:: Exercise ::
Only lines that contain the word "screenshot" belong in the answer; copy them from the records below.

:: Extracted records ::
* * *

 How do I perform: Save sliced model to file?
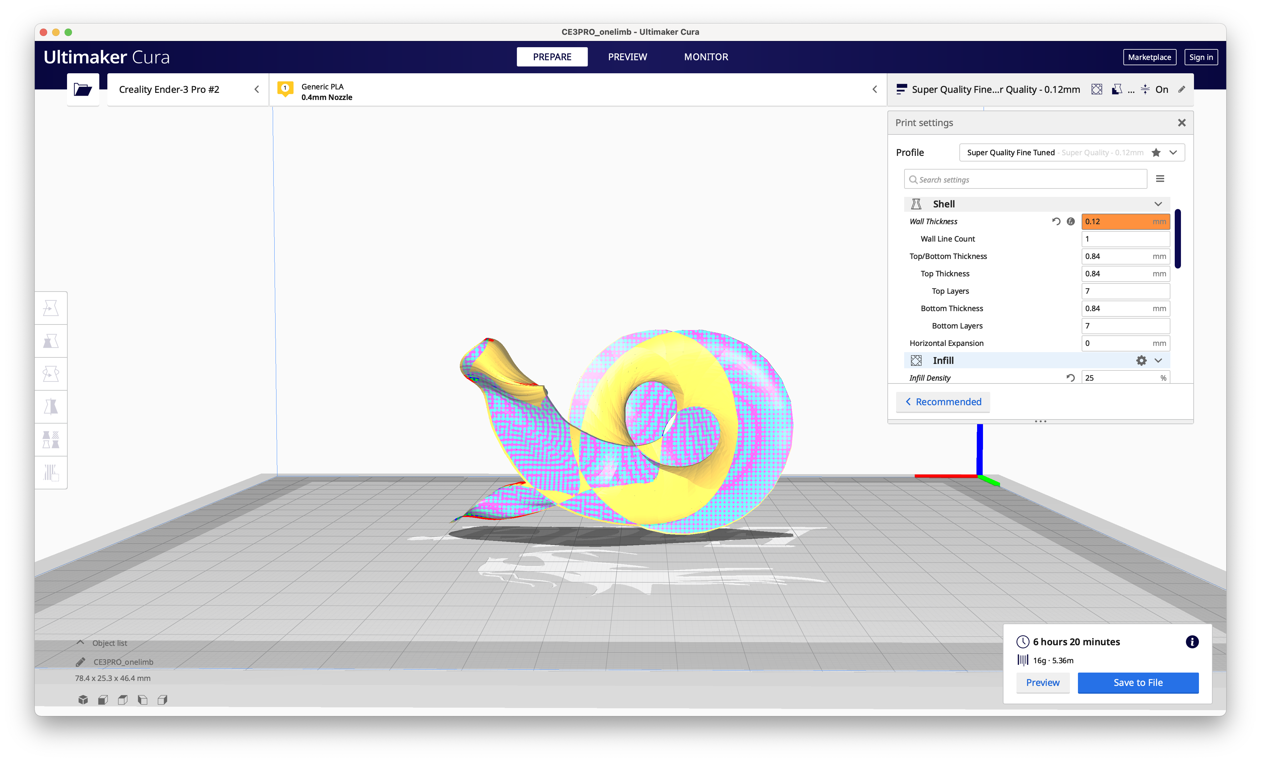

* * *

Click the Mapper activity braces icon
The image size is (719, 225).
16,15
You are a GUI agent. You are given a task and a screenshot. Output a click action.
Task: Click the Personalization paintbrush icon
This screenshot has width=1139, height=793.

* * *

:: Task answer ::
You are a GUI agent. You are given a task and a screenshot. Output a click action.
This screenshot has width=1139, height=793.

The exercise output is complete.